DIRECTIONS FOR THIS TASK: In the journal entry below, which drinks does the writer plan to allow during the fast?

DOCUMENT TEXT:

::::

Mar 25, 2007 10:49
so after all the crap i ate the last 2 days i decided to fast. i will let my self have vita water and regular water and see how it goes. in the past after i do this i feel amazing. its really wierd over the last week whenever i see bad foods i dont even want them. work is my worst temptation. customers always bring us sees candy and make us cookies and cakes.. and normaly i just allow my self to eat whatever i want of it. but ive realized me being sick for 2 months is a sign. my body is trying to tell me i need to slow down and get some better foods in my system. im almost 24 and i dont want to end up on some special on tlc at 35 about how i weigh 800lbs and they have to buy a special scale just for me.. god damn i want to have kids and be able to chase them. dont get me wrong im no where near this morbid obesity but i just know how quick it can all happen. and stepping on the scale and seeing the numbers drop is really encouraging me.
today im going to take miss eunice and go to some thrift stores. i kinda want to go to santa maria but we will see how much time we have. i really need a nice bench or something for my living room.
last night i went over to eunic's house and then all of a sudden couldnt remember turning off the stove. like i was sure it was off but i couldnt remember physicaly doing it. all i could think about was mine and matthews stuff on fire and gangster being traped in this burning house. in short we went to my house just to check and it was infact on.. not on high but it was on warm. sometimes i try and tell my self that these thoughts i have are crazy.. me being sick for 2 months is because i have some form of cancer.. me thinking that someone is going to walk in my house and shot me and the dog and matthew will just have to come home and deal with it.. matthew getting hit when he rides his bike hrom from work. all of these are crazy.. but... sometimes they can become reality. the world is such a unpredictable place.
im going to go to the park and read for a while.

::::

SUPPLIED INFORMATION:
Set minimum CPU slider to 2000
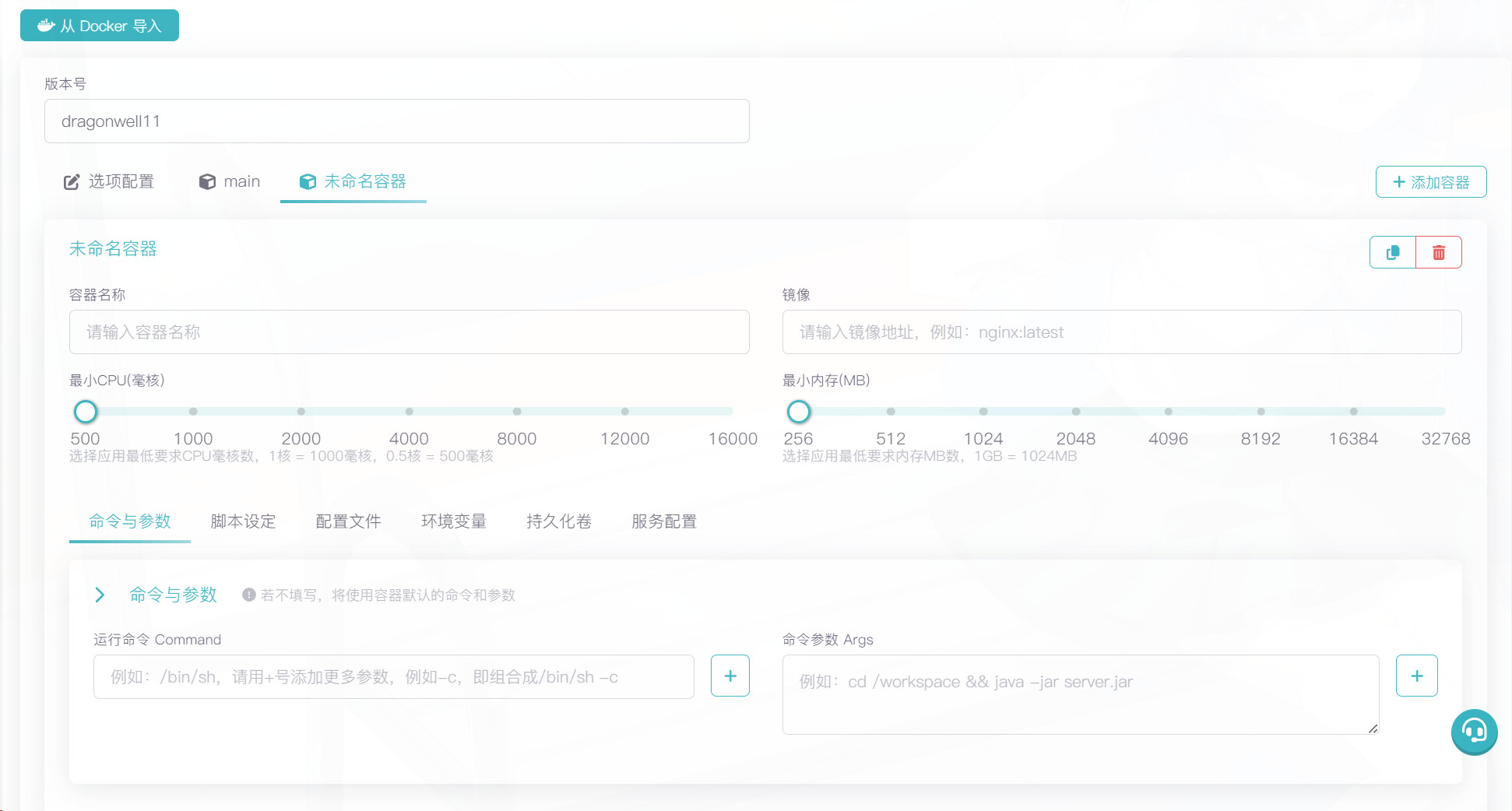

::::

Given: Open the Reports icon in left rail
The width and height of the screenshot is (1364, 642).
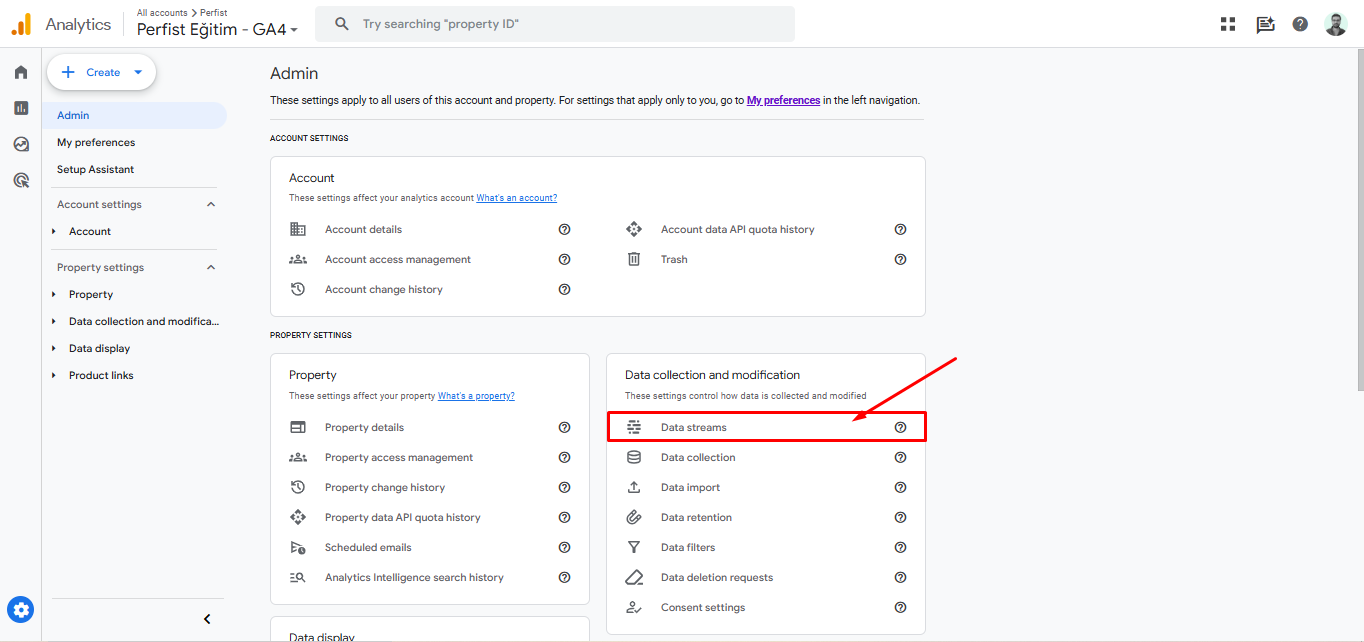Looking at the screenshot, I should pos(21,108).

::::

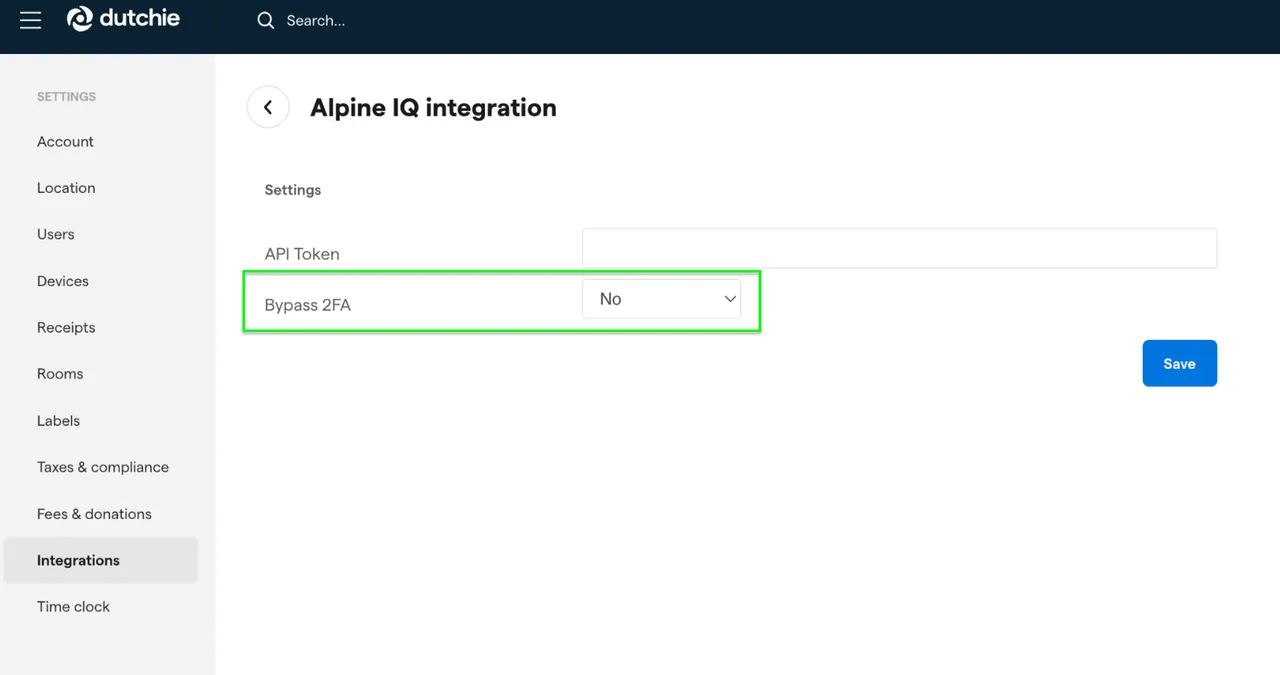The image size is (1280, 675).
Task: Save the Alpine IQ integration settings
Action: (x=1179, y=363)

::::

ANSWER TO THE EXERCISE: Vita water and regular water.